In theory, a new protein structure may still be patentable even if
the structures of homologous proteins, such as naturally occurring isoforms or species or allelic variants, are known. However,
the scope of any available patent protection may be very narrow,
because the new protein structure must meet all the statutory
requirements discussed above, including novelty and non-obviousness. In practice, significant protection will most likely be
available only if the new protein structure has sufficient features to
render it novel and non-obvious in view of the known structures.
It is important to understand that patent protection may also
be available for a new protein structure even if another patent
has already issued with claims to the general features of the new
protein structure (for example the general structural features of a
protein family). Again, the new protein structure must have
novel and non-obvious structural features in order to obtain
patent protection in view of the issued patent. Remember that a
patent does not give the patent holder the right to practice the
claimed invention, it only gives the patent holder the right to
exclude others from practicing the claimed invention. Under this
scenario, the previously issued patent is referred to as a dominant
patent. This means that even if patent protection is obtained for the
new protein structure, use of that protein structure may infringe
the claims of the previously issued patent. However, the owner of
the previously issued patent would not be entitled to infringe the
claims of the patent on the new protein structure.
The impact of gene patents on the field of structural genomics
is difficult to predict. It is not likely that many claims covering
protein structures will be allowed by the US Patent Office based
solely on amino acid sequence information deduced from a new
gene sequence. However, claims to an isolated protein based on
the gene sequence may issue, provided that the patent application contains sufficient information to show that the protein is
useful and to enable claims to the isolated protein. Such patent
claims, based primarily on gene sequence information, may
dominate some of the claims in subsequent protein structure
patents. As discussed above, this would not prevent the inventor
of a protein structure from patenting the invention. However, it
could mean that the inventor would infringe some of the gene
patent claims when using the new protein structure information
It may be possible to protect certain uses of the three-dimensional structure. Exemplary uses may include using the threedimensional structure to identify structural analogs that can
then be tested for agonist or antagonist activity, or to identify
amino acid residues that may be modified by site-directed mutagenesis. Examples of patentable uses are (i) to enhance bioactivity by modifying amino acid residues in a protein’s active site (ii)
to modify stability by introducing or removing intramolecular
bonds that do not affect the functionality of a protein
(iii) to reduce immunogenicity by modifying surface accessible
residues of a protein, or (iv) to alter solubility by modifying solvent accessible portions of a protein. However, the type of available patent protection will vary on a case-by-case basis. Several
recently issued patents illustrate forms of protection available in
the US for three-dimensional structures or their use12–16.

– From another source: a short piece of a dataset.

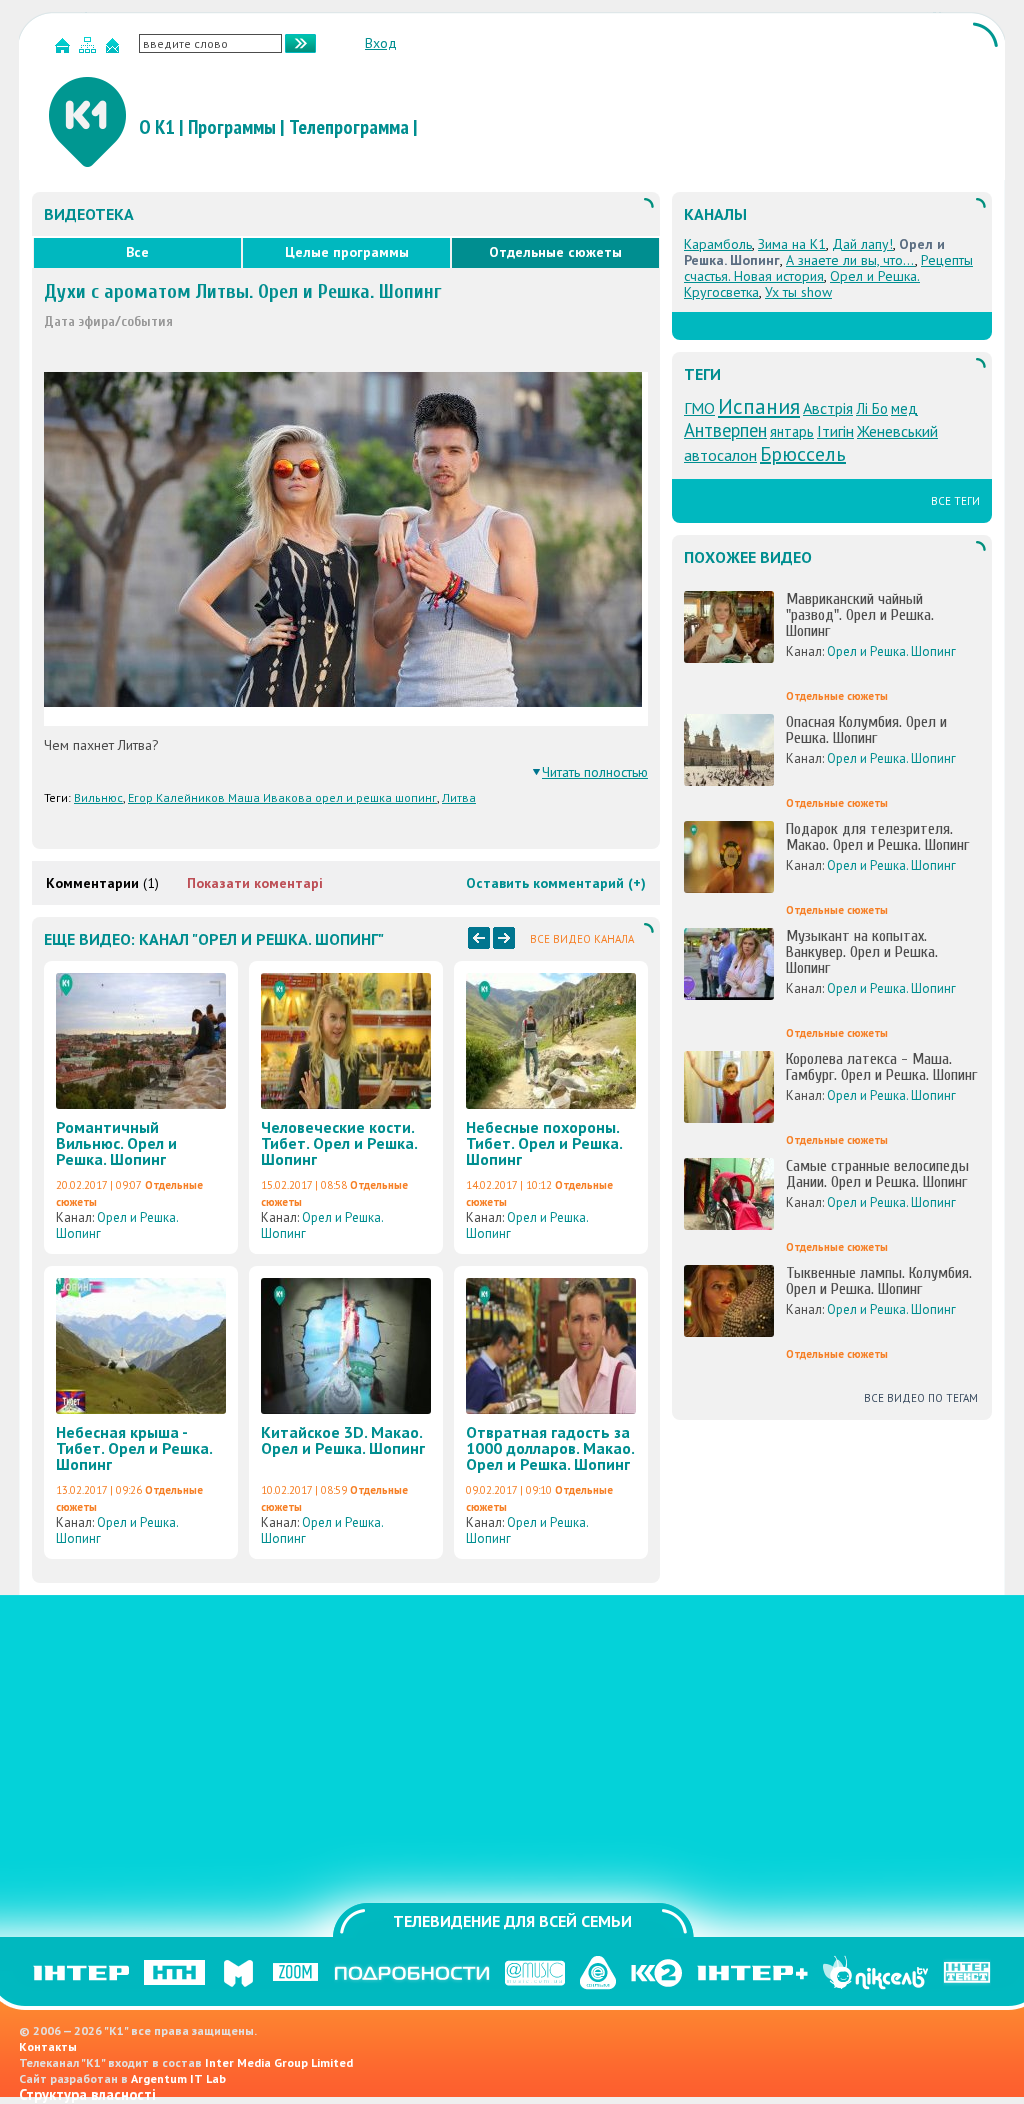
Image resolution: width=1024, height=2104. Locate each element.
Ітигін (835, 431)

One of these patents, U.S. Patent No. 5,835,382 to Wilson et al.
entitled “Small Molecule Mimetics of Erythropoietin,” claims a
computer-assisted method for identifying erythropoietin mimetics.
nature structural biology • structural genomics supplement • november 2000
The steps include, among others, entering three-dimensional coordinates of a subset of atoms of a specified peptide when the peptide
is cocrystalized with a portion of the erythropoietin receptor, and
selecting chemical structures similar to the three-dimensional structure of the subset of atoms of the specified peptide. In view of this
issued claim, anyone who uses the coordinates to identify structures
similar to the specified peptide may be an infringer, and consequently may be liable for damages and/or enjoined (that is, prohibited) from using this method to find erythropoietin mimetics.

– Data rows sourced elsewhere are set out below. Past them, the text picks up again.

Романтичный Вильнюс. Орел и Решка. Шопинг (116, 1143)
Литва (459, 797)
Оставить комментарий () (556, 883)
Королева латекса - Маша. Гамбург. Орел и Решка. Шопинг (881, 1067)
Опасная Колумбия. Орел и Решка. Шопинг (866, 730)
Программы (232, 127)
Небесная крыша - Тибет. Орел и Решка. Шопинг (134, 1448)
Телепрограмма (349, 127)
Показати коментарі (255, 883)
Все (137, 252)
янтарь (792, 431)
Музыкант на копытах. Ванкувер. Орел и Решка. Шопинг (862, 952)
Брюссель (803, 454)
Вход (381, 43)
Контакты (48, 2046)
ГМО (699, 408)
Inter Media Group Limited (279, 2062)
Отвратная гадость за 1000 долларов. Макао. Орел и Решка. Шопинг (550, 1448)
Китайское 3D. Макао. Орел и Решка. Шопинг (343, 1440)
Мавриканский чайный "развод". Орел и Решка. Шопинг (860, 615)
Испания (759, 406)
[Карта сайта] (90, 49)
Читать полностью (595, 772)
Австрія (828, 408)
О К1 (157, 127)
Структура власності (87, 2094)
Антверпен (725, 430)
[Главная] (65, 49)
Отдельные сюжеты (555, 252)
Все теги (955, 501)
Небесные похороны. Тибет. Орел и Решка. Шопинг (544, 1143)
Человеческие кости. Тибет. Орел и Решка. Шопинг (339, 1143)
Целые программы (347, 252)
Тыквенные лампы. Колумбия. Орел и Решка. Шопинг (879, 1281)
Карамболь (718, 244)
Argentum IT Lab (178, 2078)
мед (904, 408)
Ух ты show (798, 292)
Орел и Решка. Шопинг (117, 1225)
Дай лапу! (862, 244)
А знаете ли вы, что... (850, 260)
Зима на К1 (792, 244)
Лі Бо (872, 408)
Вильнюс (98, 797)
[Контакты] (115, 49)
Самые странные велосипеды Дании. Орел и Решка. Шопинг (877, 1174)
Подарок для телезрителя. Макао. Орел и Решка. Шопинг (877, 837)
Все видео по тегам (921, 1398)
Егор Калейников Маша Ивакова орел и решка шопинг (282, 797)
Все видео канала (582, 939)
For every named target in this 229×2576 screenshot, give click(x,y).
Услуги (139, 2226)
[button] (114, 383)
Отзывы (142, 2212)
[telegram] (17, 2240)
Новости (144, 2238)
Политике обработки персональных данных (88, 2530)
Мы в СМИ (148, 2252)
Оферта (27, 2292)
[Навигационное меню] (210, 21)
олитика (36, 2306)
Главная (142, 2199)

From a theoretical standpoint, it may be most desirable to
obtain ‘reach-through’ patent claims to cover therapeutic compounds such as agonists or antagonists developed using the threedimensional protein structure information17. Reach-through
claims based solely on a method for identifying a compound are
often difficult to obtain due to the lack of specific information
concerning the compound’s expected structure, especially if the
identification method requires screening large numbers of candidate compounds. However, the use of structural genomic
approaches for identifying therapeutic compounds may provide a
patent applicant with sufficient information on the structural features of candidate compounds to obtain some form of protection
before the compounds are synthesized and tested.
Informatics and business methods
The advent of structural genomics raises new avenues for commercial exploitation of protein structure databases. Several
aspects of these databases may be patentable. In the US, a software or business method invention is patentable, provided that
the invention meets the same statutory standards required of all
patentable inventions3. Databases, defined as simply collections
or arrangements of data, are generally not patentable subject
matter2. If the database includes protein sequence and structure
information, the data is patentable only to the extent that the
information making up the data is itself patentable.

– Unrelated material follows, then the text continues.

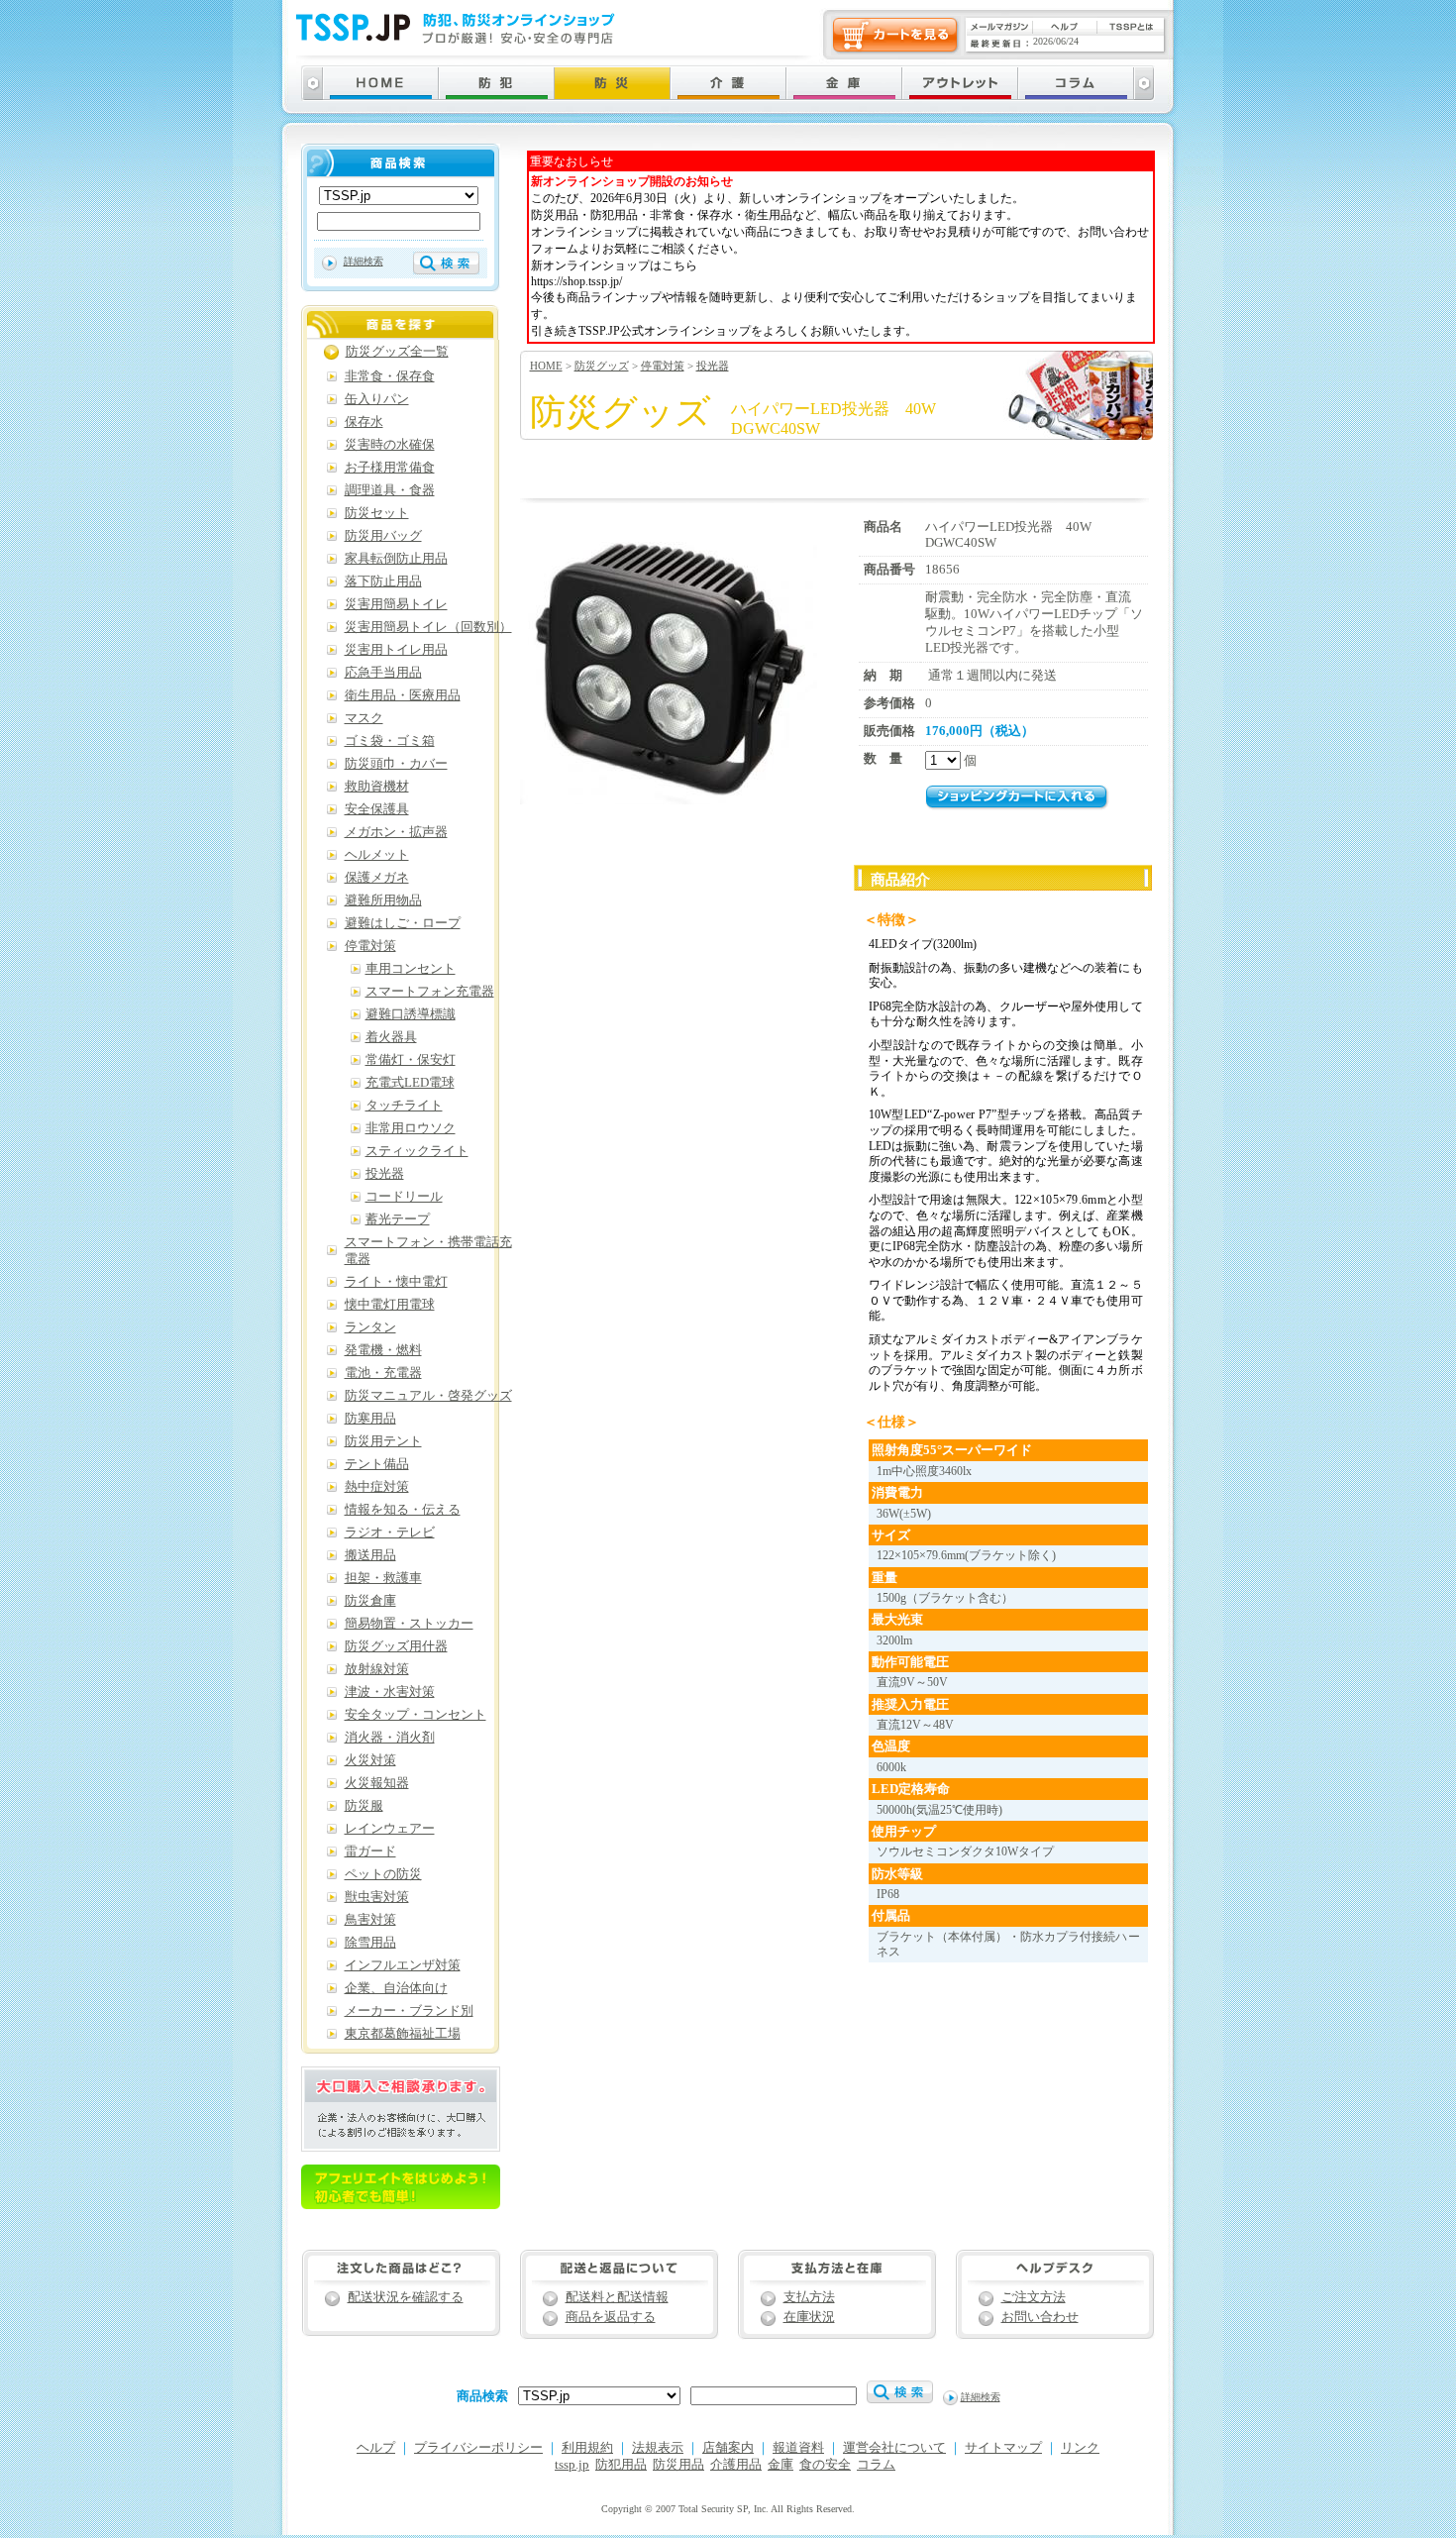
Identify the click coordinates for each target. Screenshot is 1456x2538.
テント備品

However, although databases are not patentable per se, patent
protection is available for database-related inventions. First, special structural features of the database in conjunction with physical memory, such as organizational features that make access to
the data in the database easier or faster in random access memory, may be patentable18. Second, uses to which the databases are
applied may be patentable. Third, algorithms that extract or
mine data from databases may be patentable19. Systems that
include a database may be patentable20. Finally, a business
method for using the database may be patentable3.
For example, there are potentially six areas of patent protection
available for a database containing protein sequences and structures for individuals who exhibit certain genetic diseases and for
which a severity index has been determined correlating the severity
of the disease with the protein information: (i) the amino acid
sequences and structures of the protein; (ii) a computer system
including the database and an interface that accesses the database;
(iii) the general architecture of the database (the links, pointers,
and so forth.); (iv) a program to access the protein information and
generate a severity index correlating the protein sequences and
structures to the severity of a disease; (v) the severity index and its
method of calculation; and (vi) a method of doing business that
includes the steps of obtaining protein sequence information from
a patient, querying the database for the patient’s sequence variations and related structural information, calculating a number of
severity indices, and counseling the patient.
The validity of structural genomics patents has not yet been
tested in the courts. However, when litigated, the validity of each
patent claim will be tested under the statutory requirements dis951
© 2000 Nature America Inc. • http://structbio.nature.com
perspectives
© 2000 Nature America Inc. • http://structbio.nature.com
cussed above. The outcome of any patent litigation is very factdependant, and it is difficult to make generalizations concerning
the validity of any one type of claim. However, the scope and validity of reach-through claims to compounds based on structural
information of target proteins is likely to be very contentious.
Strategic planning
Since an invention may be protected with numerous types of
claims, it is often important to obtain the strongest protection
for the lowest cost. This requires strategic planning which is
determined in part by the business objectives of the patent holder. Strategic planning is of particular importance to a company,
because competitive pressures may require that specific products
and markets be protected. Academic institutions, on the other
hand, typically obtain patents as part of a licensing program and
focus their patent strategy on the interests of potential licensees.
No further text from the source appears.